REQUIRED ACTION: In the entries that follow, identify the line containing "Bhagavadgītā (1043, 1493)" and return it together with all later lines, exactly as they appear.
*** Opening DATA PROVIDED ***
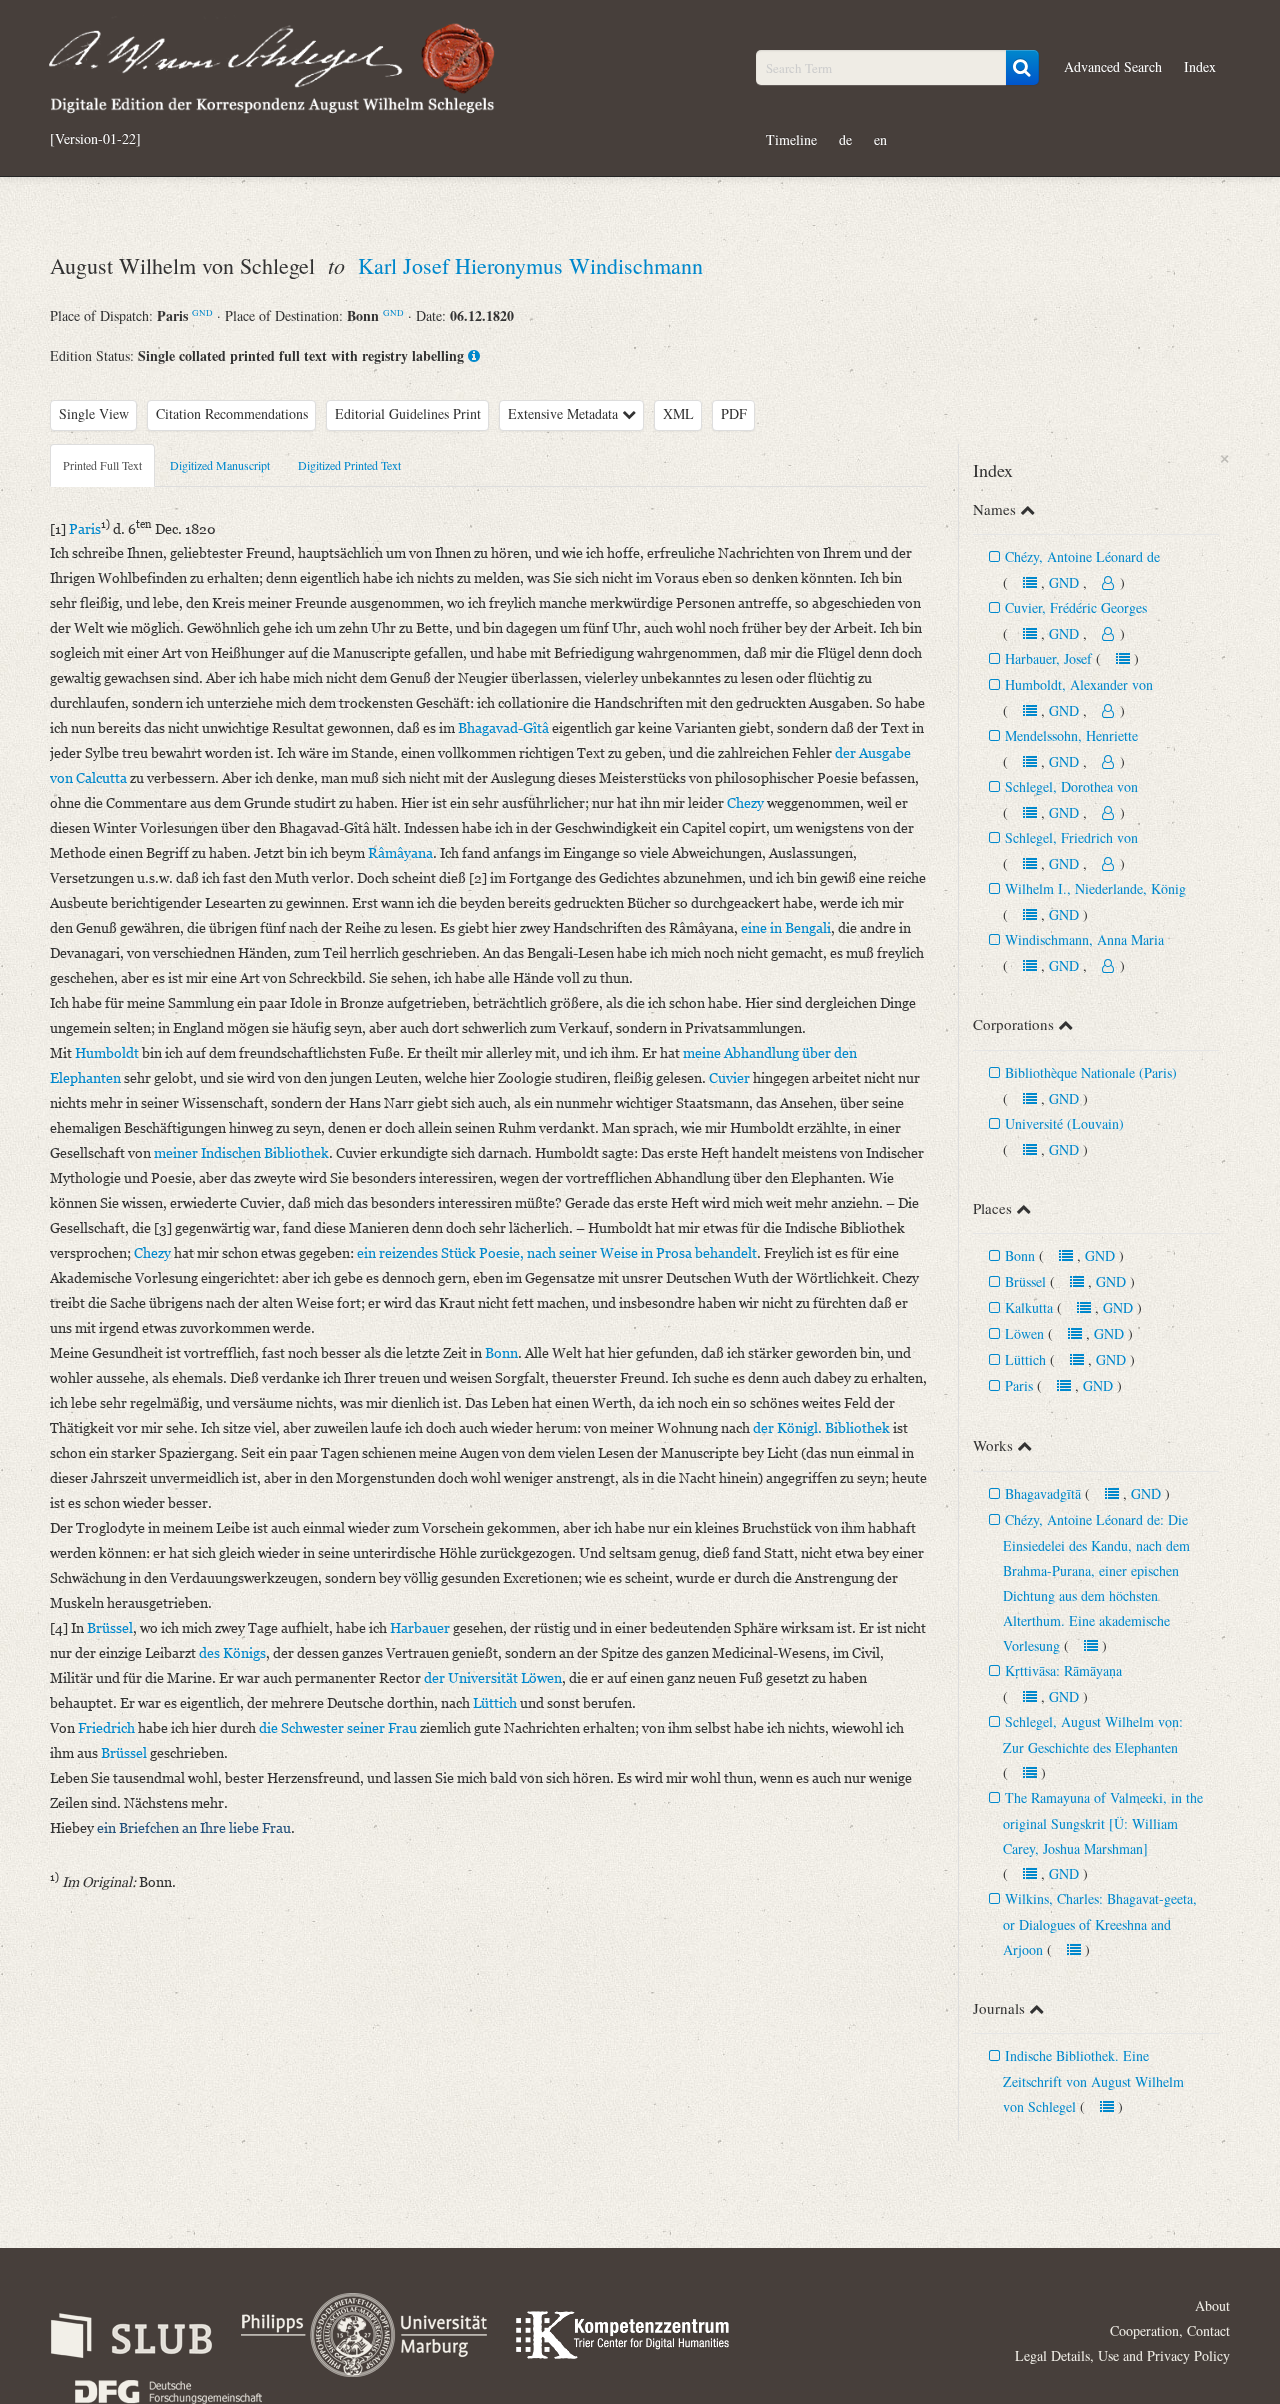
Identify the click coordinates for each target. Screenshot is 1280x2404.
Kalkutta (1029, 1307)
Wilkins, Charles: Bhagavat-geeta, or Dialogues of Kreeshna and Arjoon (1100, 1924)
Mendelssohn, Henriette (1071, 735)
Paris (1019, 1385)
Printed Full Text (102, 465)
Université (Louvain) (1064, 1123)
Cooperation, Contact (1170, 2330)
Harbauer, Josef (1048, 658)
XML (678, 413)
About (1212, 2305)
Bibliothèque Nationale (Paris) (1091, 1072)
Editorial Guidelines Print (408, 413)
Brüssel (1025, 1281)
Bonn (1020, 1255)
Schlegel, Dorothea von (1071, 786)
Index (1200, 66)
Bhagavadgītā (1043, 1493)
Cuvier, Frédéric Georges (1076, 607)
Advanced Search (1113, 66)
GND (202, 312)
*** Closing DATA PROVIDED ***
WRITTEN SOLUTION:
Bhagavadgītā (1043, 1493)
Cuvier, Frédéric Georges (1076, 607)
Advanced Search (1113, 66)
GND (202, 312)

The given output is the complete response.